Digital transformation, income diversification, and bank stability: Evidence from an emerging economy
DOI:
https://doi.org/10.18488/73.v13i4.4524Abstract
This study examines the impact of digital transformation on the financial stability of commercial banks, with a particular focus on the moderating role of income diversification in this relationship. Using a panel dataset of 22 Vietnamese commercial banks over the period 2010–2023, this study applies the System Generalized Method of Moments estimator to account for endogeneity, dynamic effects, and unobserved heterogeneity. Digital transformation is measured through a text-mining approach based on data extracted from annual reports, while financial stability is assessed using the Z-score. Income diversification is proxied by the share of non-interest income in total revenue. The results indicate that digital transformation and income diversification independently and significantly enhance financial stability.
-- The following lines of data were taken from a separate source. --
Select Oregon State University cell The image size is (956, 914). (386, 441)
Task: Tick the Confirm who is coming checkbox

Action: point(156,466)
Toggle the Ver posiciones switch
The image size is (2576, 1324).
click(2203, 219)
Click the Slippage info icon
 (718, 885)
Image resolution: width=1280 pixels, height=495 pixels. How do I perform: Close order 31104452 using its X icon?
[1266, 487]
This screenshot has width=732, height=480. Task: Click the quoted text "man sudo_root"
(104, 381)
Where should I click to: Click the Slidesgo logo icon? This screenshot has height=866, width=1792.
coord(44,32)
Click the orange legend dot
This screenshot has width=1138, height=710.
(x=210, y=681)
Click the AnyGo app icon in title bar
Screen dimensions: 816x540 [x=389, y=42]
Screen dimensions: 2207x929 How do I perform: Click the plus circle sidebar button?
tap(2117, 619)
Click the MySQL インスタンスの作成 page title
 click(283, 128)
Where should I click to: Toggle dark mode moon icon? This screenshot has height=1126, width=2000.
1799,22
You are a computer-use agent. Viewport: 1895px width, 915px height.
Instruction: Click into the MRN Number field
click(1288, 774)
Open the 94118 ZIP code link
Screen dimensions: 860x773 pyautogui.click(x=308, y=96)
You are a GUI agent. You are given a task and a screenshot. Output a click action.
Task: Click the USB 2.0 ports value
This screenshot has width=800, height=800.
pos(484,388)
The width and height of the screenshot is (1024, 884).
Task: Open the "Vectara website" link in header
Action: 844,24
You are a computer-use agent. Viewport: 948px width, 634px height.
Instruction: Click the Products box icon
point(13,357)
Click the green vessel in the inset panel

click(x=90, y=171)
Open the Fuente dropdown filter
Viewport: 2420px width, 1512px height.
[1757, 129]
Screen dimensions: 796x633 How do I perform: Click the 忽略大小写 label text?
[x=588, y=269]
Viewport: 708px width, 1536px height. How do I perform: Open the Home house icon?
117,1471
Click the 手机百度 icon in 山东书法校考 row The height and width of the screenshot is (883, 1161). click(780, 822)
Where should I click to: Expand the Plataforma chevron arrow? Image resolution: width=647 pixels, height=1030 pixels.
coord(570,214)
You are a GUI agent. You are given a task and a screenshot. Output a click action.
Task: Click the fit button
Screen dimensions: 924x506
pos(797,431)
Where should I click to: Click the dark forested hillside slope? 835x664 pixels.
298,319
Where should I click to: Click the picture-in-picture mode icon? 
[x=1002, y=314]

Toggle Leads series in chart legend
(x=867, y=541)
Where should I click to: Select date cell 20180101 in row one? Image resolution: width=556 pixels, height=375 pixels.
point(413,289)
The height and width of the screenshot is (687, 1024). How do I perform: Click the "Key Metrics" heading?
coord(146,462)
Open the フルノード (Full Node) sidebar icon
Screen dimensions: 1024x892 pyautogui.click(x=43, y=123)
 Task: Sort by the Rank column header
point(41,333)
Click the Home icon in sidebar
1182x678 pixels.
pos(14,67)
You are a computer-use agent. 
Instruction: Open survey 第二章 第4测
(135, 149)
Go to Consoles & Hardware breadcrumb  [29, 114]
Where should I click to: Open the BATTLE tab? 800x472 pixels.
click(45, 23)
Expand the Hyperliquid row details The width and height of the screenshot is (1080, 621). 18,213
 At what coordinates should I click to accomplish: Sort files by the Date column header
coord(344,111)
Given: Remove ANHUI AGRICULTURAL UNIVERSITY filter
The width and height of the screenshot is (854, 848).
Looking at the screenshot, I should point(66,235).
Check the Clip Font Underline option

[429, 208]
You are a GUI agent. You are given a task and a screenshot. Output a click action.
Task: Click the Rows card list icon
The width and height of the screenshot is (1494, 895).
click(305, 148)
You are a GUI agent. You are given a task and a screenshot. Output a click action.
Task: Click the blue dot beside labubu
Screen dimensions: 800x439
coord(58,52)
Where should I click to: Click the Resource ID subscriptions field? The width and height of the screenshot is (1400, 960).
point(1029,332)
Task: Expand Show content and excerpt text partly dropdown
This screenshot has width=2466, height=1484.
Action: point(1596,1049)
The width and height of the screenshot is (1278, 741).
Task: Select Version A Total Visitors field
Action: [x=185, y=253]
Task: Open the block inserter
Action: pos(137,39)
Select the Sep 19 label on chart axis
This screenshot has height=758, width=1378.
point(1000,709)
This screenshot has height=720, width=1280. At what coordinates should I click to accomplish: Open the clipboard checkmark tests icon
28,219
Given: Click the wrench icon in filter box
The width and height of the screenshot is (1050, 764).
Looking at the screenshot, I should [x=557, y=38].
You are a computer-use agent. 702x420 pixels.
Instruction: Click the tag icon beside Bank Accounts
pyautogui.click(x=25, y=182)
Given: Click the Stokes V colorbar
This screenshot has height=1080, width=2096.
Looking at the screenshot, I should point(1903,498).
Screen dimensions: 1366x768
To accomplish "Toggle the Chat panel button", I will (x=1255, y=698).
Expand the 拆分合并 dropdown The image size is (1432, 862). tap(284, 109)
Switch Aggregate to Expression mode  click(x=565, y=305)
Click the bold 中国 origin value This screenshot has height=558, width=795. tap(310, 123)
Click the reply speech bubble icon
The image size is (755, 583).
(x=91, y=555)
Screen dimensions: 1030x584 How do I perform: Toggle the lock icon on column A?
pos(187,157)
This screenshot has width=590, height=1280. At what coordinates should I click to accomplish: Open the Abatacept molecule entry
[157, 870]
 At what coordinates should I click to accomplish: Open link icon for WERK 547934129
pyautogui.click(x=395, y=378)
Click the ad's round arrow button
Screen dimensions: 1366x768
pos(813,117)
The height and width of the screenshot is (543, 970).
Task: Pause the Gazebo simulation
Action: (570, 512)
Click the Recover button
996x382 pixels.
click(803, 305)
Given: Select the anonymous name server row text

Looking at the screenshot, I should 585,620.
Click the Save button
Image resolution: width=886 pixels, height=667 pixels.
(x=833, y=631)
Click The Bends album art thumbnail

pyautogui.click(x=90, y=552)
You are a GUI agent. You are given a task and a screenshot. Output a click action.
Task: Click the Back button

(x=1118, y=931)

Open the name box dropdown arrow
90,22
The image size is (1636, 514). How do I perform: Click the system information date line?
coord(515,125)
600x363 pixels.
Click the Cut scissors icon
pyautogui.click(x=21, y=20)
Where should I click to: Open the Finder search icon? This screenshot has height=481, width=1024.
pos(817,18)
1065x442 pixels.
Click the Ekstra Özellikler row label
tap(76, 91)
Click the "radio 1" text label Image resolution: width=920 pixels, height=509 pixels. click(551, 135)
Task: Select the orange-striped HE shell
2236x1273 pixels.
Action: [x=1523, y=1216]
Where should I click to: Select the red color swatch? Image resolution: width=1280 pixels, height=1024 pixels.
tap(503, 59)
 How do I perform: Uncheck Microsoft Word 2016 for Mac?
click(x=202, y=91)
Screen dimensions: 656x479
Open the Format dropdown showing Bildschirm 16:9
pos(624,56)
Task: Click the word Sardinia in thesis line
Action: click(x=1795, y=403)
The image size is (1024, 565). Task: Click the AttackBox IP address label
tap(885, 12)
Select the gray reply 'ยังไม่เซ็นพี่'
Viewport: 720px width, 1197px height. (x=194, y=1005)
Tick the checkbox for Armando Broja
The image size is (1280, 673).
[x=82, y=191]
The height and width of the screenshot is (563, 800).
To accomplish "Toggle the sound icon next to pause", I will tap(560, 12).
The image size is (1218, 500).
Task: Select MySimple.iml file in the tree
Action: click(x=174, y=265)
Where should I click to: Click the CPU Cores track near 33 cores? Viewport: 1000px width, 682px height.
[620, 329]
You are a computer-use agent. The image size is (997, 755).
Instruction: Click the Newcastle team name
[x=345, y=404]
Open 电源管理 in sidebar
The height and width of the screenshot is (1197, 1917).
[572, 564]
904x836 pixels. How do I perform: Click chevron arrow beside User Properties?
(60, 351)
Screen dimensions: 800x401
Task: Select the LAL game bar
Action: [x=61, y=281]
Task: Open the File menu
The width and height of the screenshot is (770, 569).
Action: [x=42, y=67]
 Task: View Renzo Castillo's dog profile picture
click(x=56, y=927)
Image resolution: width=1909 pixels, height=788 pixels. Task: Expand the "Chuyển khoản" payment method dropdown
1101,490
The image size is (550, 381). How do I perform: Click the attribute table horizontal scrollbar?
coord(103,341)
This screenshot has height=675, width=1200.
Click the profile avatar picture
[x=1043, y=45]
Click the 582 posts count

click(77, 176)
Furthermore, the interaction between the two is statistically significant, suggesting that the stability gains from digital initiatives are amplified when banks maintain a more diversified income structure. Component-level analysis further reveals that investments in data analytics and payment infrastructure are key contributors to resilience, while fintech adoption and cybersecurity disclosures do not show significant effects. These findings highlight the importance of aligning digital transformation with income diversification to strengthen bank stability. The study offers practical insights for bank managers and policymakers, emphasizing the need for targeted digital investments and supportive regulatory frameworks to ensure sustainable innovation in the banking sector.